### READING PASSAGE
::::::::

Now is not the time to pay off debt faster
July 16, 2008
Now is not the time to pay off debt faster
I’m sure there’s a politician somewhere who can spin the information to arrive at a different conclusion, but most of us are dealing with the following financial realities:
- Property values are down.
- Interest rates are down.
- The stock markets are down (then up for a while, and down some more).
- The US dollar is down – and the cost of living (especially fuel) is up.
- Our US economy is down (due largely to the real estate and financial crises).
As a result, many Americans are worse off than they were a year ago. Given these negative financial circumstances, where many people have less money and are less inclined to takes risks with it, I am reading commentary from financial “experts” saying the prudent thing to do now is to re-direct saving and investment dollars to pay off debt.
I’m all for eliminating debt. Debt is a financial millstone around the necks of most Americans, and it is debilitating, financially and psychologically. But while I’m sure many of these financial experts are well-intentioned, I would argue now is not the best time to pay off debt. Rather, now is the time to save money. Let me explain:
The argument that most pay-down-your-debt advocates make goes like this: If you don’t think you can earn above-average returns in stocks, and interest rates are low in guaranteed vehicles (like Treasury instruments, Bonds, CDs and Money Market accounts), then why not use your investment dollars to pay off high-interest (and usually non-deductible) debt? After all, if your credit card company is charging you 15-18%, making extra payments on the balance is “like earning 15-18 %.”
Superficially, this argument makes sense. Mathematically, you can “prove it.” But while this strategy is logical, it neglects some of the financial realities. Let’s use a hypothetical “real-life” example to illustrate.
Suppose you decide to follow the advice of the pay-down-your-debt gurus. Instead of saving or investing in your 401(k) or some other accumulation vehicle, you commit an additional $200 each month to paying off credit card debt.
If you make an extra $200 payment on the credit card, will you still have a payment due next month? Yes. Will the monthly payment be significantly less than the month before? Probably not. There may be some decrease, depending on the size of the balance, but especially if your balance is high enough that it would take a year or more of extra $200 monthly payments, the monthly decrease isn’t going to be that great. So while you technically “earned” the interest you saved, you don’t have more money in your pocket, and you still have a financial obligation next month.
Let’s inject a little more “reality” into this scenario.
Assuming you have used your “extra” $200 for the past few months to pay down your credit card balance, how will you pay an unexpected but necessary expense, such as an $800 automobile repair? If you don’t have any liquid savings, most likely you’ll end up using the credit card. If you do, your outstanding balance is goes back up, and so does the interest charge.
Here’s another “reality” situation. In the next few months, what happens if you lose your job, or have to take a pay cut? If you don’t have as much income (or no income) and no liquid savings, the likelihood is there’s not going to be a payment to the credit card company. And more than likely, one late payment will trigger a higher interest rate (along with fees) on your card – and your credit score is going to take a hit as well.

::::::::

### DATASET
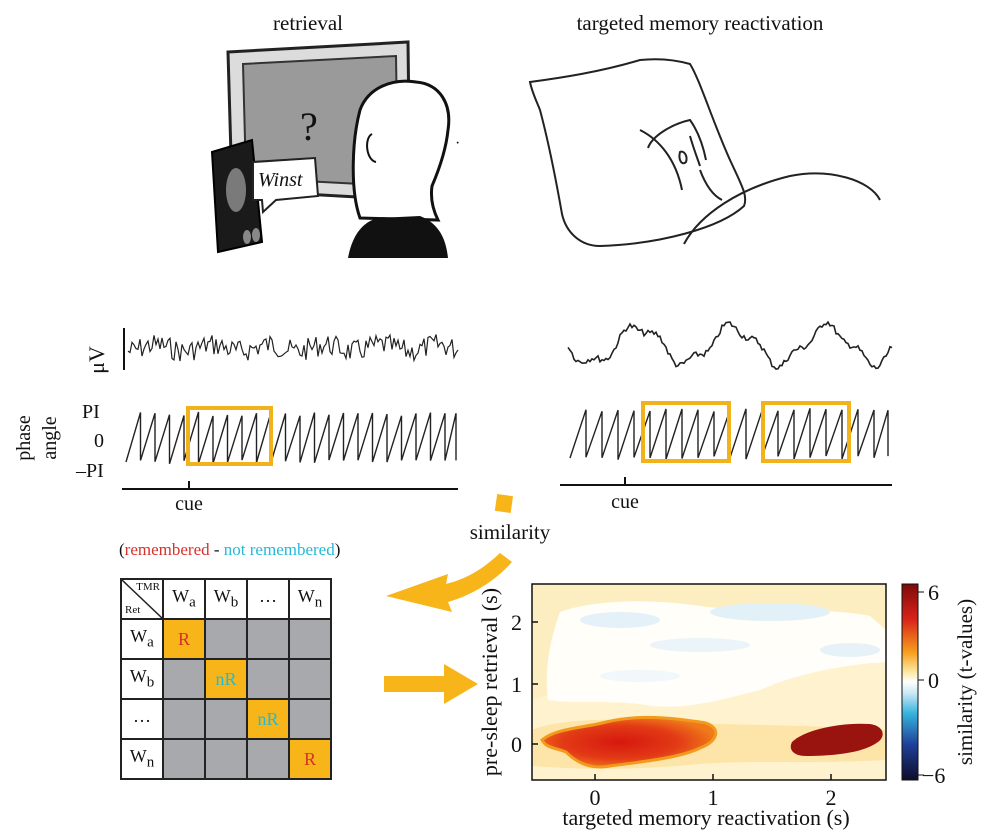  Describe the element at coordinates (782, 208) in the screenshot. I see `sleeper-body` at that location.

::::::::

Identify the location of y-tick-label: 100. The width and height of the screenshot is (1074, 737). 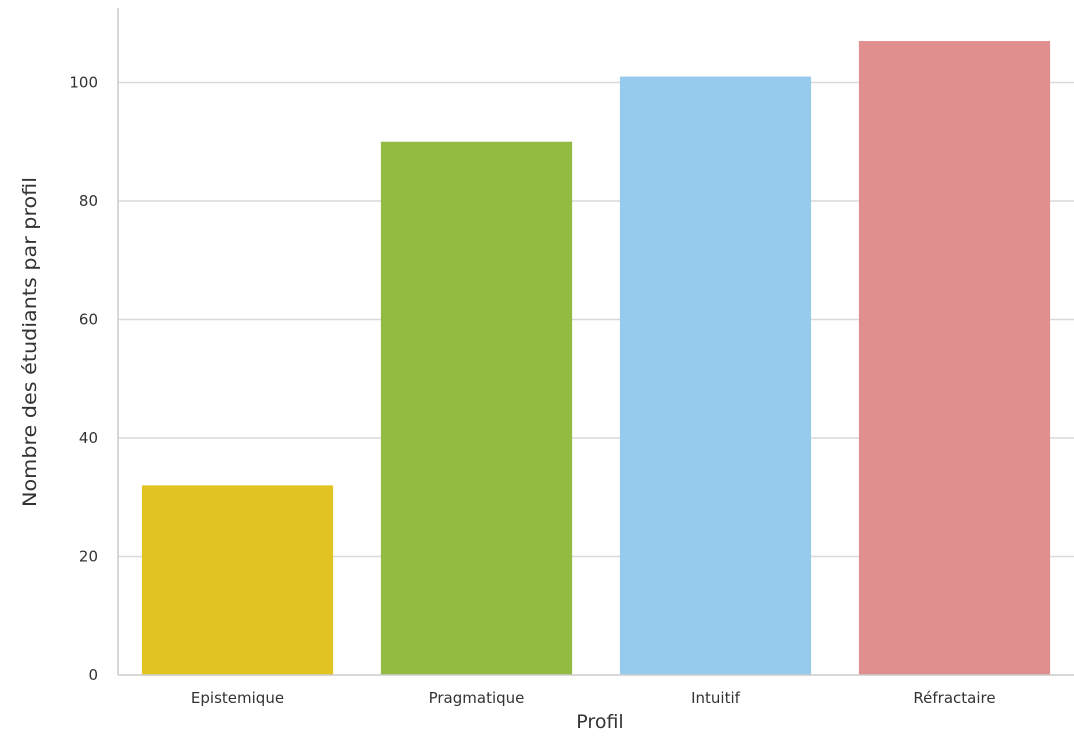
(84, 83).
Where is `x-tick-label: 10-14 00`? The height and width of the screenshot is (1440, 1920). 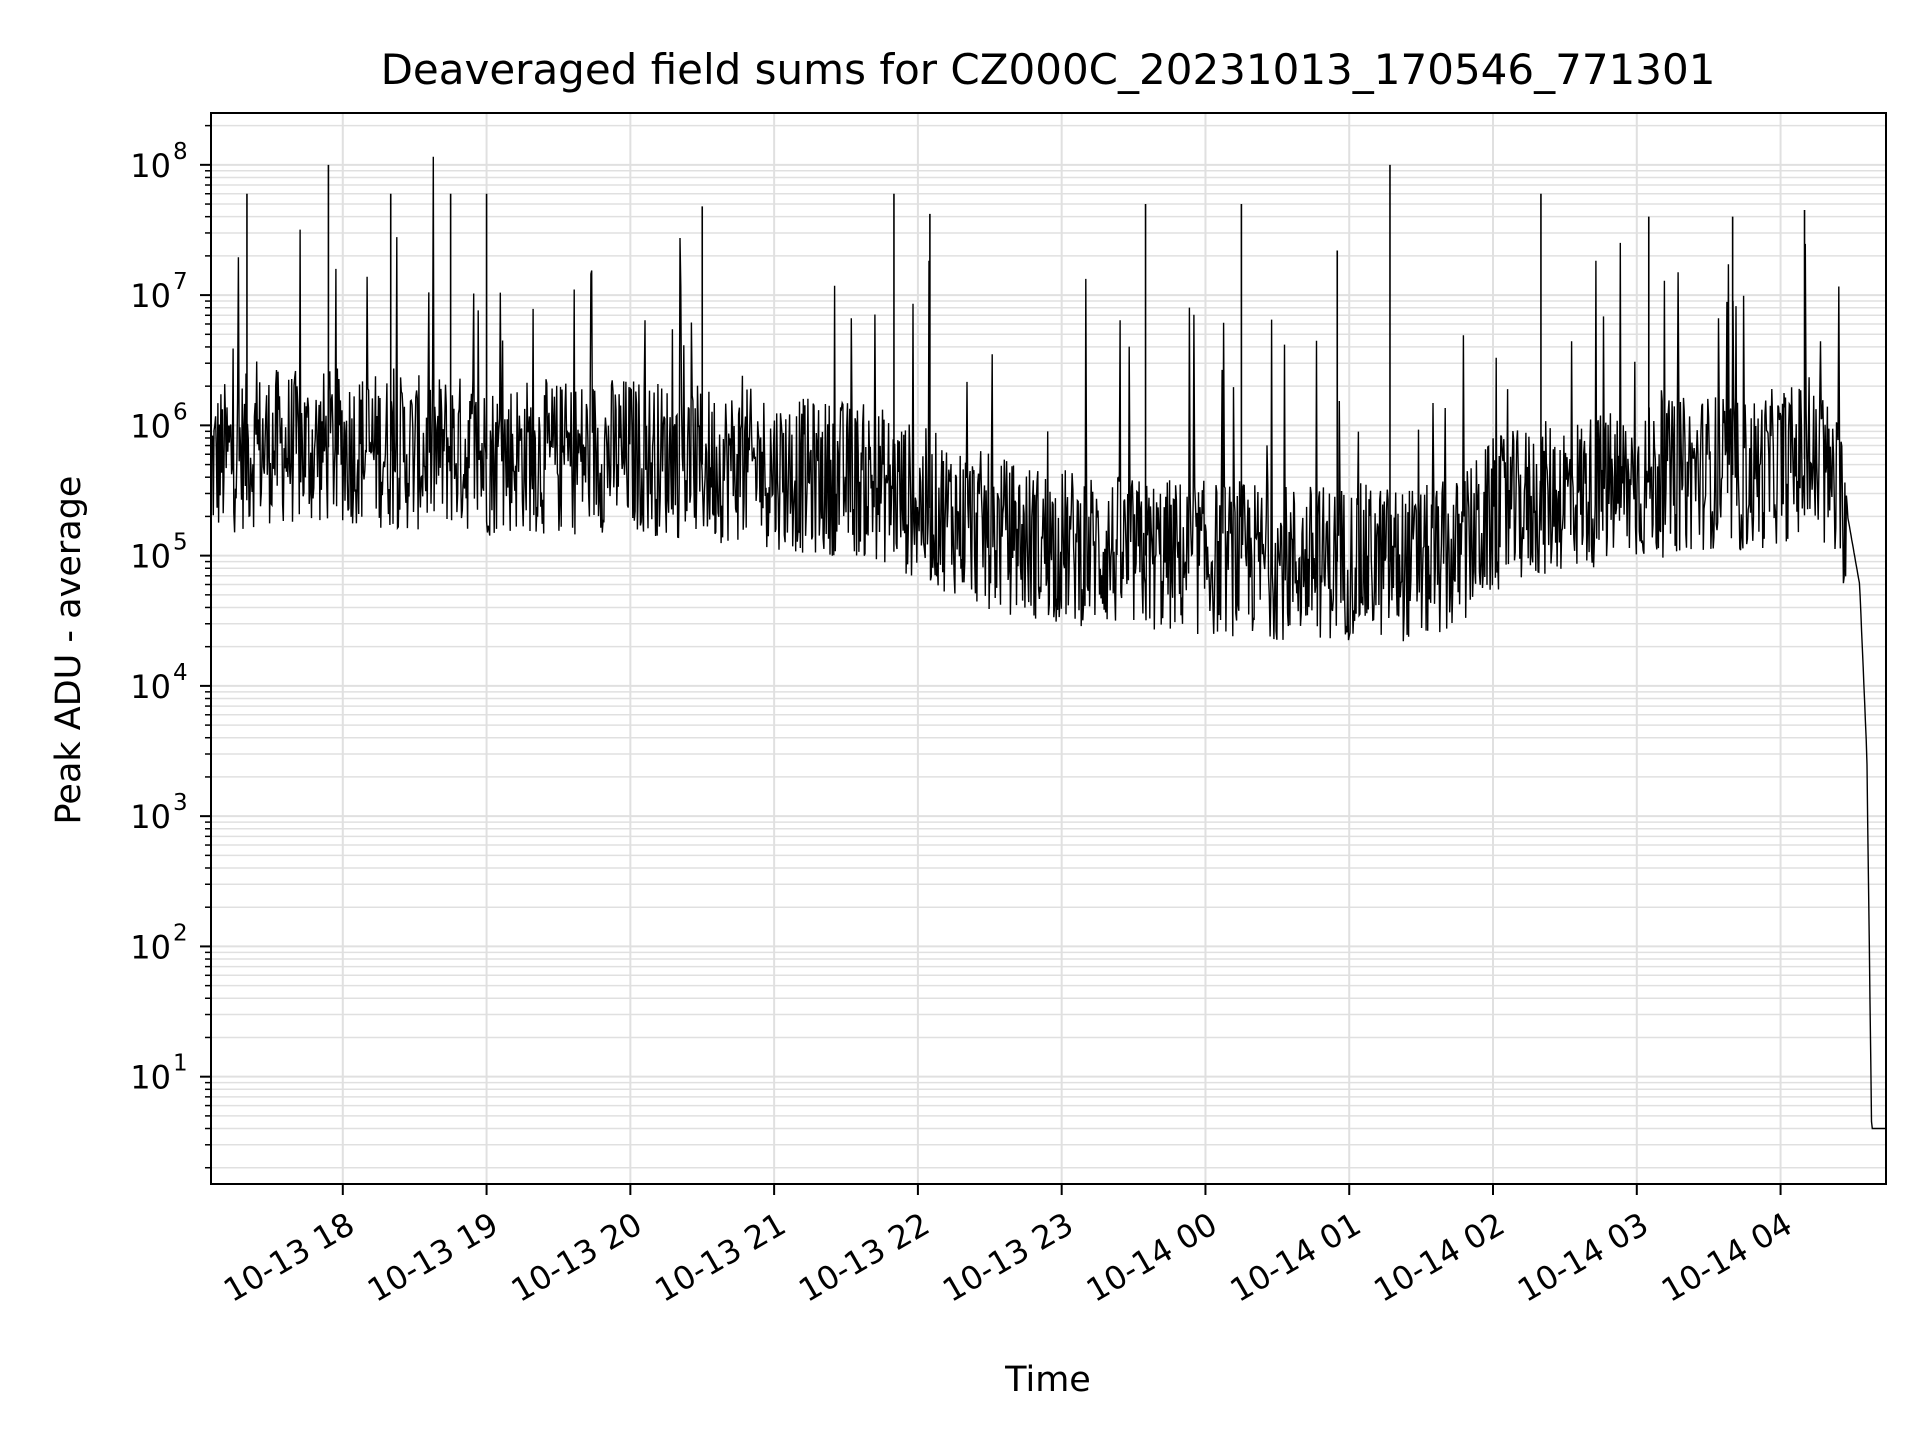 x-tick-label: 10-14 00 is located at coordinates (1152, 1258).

::::::::

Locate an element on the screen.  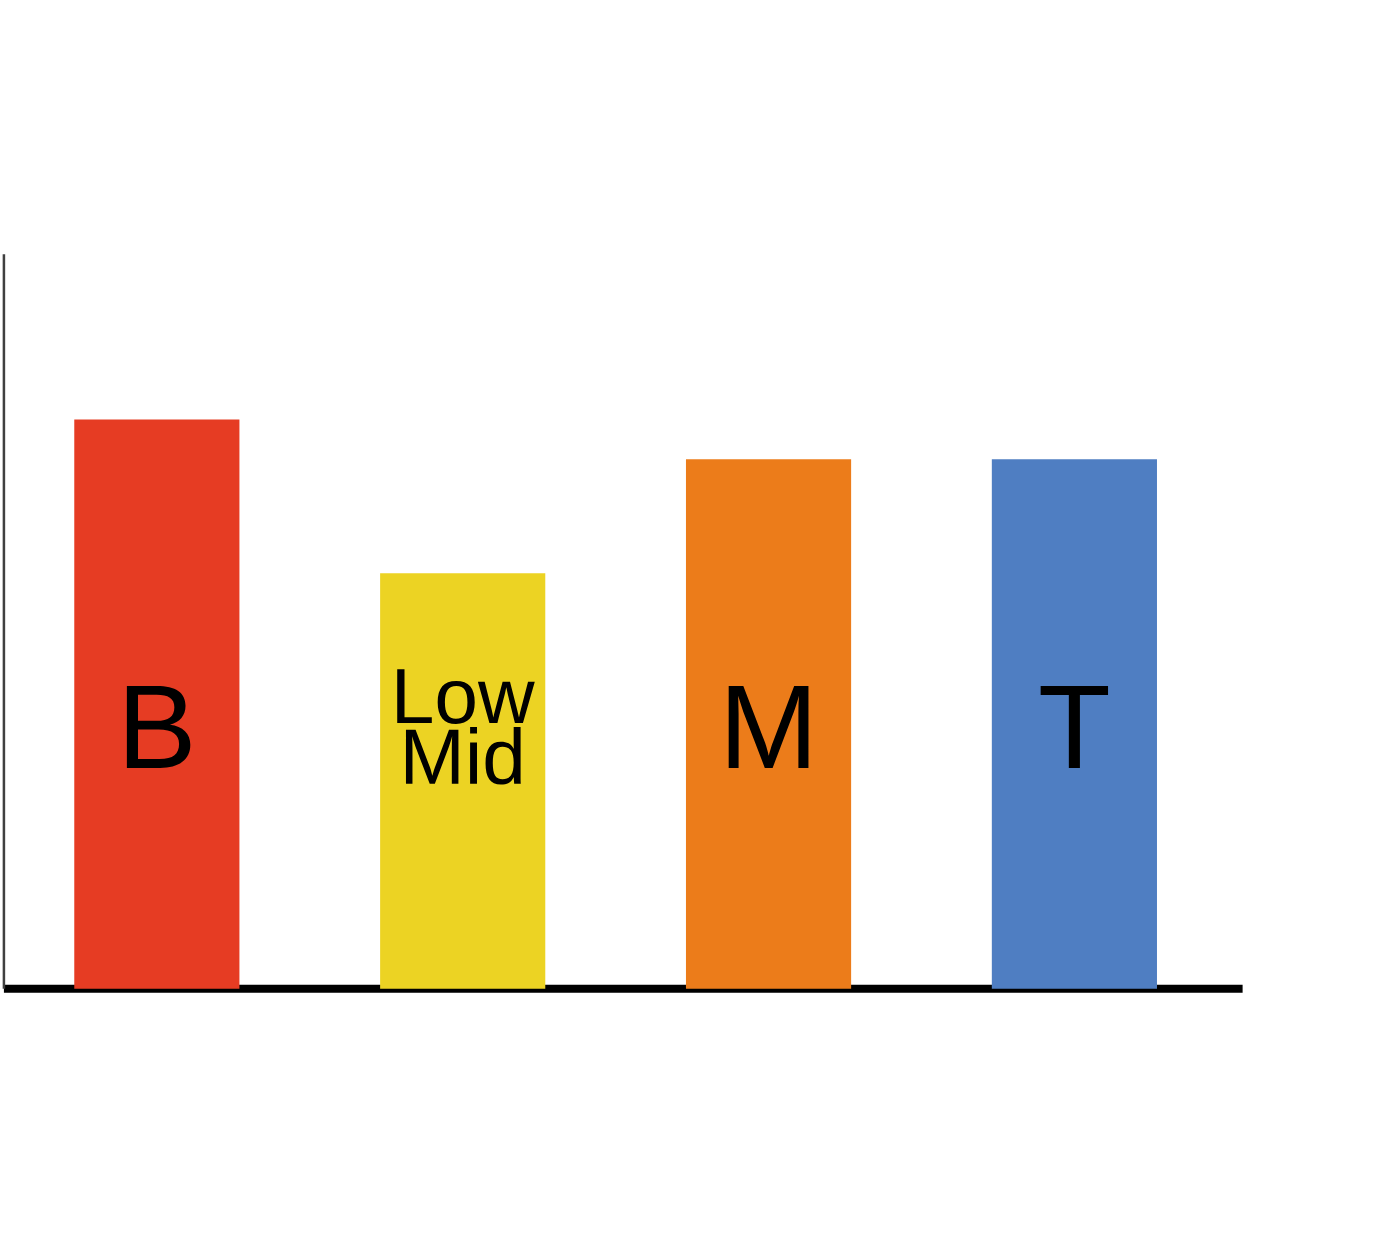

::::::::

### WORK TASK
In the article on paying off debt, transcribe the passage from "- The US dollar" to "dollars to pay off debt.". The records were taken from a different source than the text.

### WRITTEN ANSWER
- The US dollar is down – and the cost of living (especially fuel) is up.
- Our US economy is down (due largely to the real estate and financial crises).
As a result, many Americans are worse off than they were a year ago. Given these negative financial circumstances, where many people have less money and are less inclined to takes risks with it, I am reading commentary from financial “experts” saying the prudent thing to do now is to re-direct saving and investment dollars to pay off debt.